#### Data for this task

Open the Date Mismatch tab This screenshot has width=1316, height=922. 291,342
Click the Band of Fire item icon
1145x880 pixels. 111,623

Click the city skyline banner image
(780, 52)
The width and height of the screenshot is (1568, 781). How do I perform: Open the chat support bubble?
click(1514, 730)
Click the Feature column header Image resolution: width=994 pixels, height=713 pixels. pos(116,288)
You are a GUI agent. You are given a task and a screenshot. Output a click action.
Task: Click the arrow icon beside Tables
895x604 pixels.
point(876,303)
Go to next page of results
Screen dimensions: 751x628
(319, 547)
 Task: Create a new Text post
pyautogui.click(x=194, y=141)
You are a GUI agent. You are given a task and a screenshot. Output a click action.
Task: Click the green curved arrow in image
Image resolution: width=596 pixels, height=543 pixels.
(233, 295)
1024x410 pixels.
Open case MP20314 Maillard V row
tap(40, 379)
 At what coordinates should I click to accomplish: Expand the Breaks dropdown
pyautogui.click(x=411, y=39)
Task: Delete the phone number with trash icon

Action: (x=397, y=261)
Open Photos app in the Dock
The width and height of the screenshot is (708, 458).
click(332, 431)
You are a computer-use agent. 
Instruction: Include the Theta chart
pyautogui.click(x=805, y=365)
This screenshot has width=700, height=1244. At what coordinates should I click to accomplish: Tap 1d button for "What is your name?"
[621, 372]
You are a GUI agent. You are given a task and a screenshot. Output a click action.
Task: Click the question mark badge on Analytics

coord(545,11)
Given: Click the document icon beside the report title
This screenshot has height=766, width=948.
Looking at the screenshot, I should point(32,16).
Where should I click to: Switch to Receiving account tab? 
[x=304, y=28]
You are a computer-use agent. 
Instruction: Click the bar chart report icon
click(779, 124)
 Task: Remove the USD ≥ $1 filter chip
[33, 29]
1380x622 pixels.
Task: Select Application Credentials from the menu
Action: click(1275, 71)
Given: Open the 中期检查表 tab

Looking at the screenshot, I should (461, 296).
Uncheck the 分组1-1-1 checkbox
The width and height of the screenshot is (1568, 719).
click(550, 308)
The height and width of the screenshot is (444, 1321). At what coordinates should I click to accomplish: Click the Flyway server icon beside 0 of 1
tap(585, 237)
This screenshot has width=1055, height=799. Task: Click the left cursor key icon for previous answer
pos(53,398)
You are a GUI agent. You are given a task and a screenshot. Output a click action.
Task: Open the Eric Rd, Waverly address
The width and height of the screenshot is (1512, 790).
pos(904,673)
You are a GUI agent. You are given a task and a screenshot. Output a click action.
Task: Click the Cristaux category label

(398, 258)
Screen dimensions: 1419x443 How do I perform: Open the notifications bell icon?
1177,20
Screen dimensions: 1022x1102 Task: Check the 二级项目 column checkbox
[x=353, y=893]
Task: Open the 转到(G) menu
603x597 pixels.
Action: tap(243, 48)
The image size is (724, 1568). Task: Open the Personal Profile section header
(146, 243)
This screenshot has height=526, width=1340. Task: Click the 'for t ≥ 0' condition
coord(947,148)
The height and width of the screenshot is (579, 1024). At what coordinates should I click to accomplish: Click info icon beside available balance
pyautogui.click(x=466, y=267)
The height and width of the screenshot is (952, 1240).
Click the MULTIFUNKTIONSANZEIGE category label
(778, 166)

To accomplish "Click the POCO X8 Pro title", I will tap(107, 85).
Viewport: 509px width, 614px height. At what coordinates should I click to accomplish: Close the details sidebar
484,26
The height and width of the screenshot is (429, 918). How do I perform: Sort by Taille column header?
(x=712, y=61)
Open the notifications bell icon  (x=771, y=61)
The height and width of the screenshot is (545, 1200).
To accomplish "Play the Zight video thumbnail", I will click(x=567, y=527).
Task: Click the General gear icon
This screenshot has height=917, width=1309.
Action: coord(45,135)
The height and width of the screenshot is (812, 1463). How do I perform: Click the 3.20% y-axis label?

########

Search the records for the word "arrow" and return every line that holds it.

| Exercise response |
Task: Click the arrow icon beside Tables
Task: Click the green curved arrow in image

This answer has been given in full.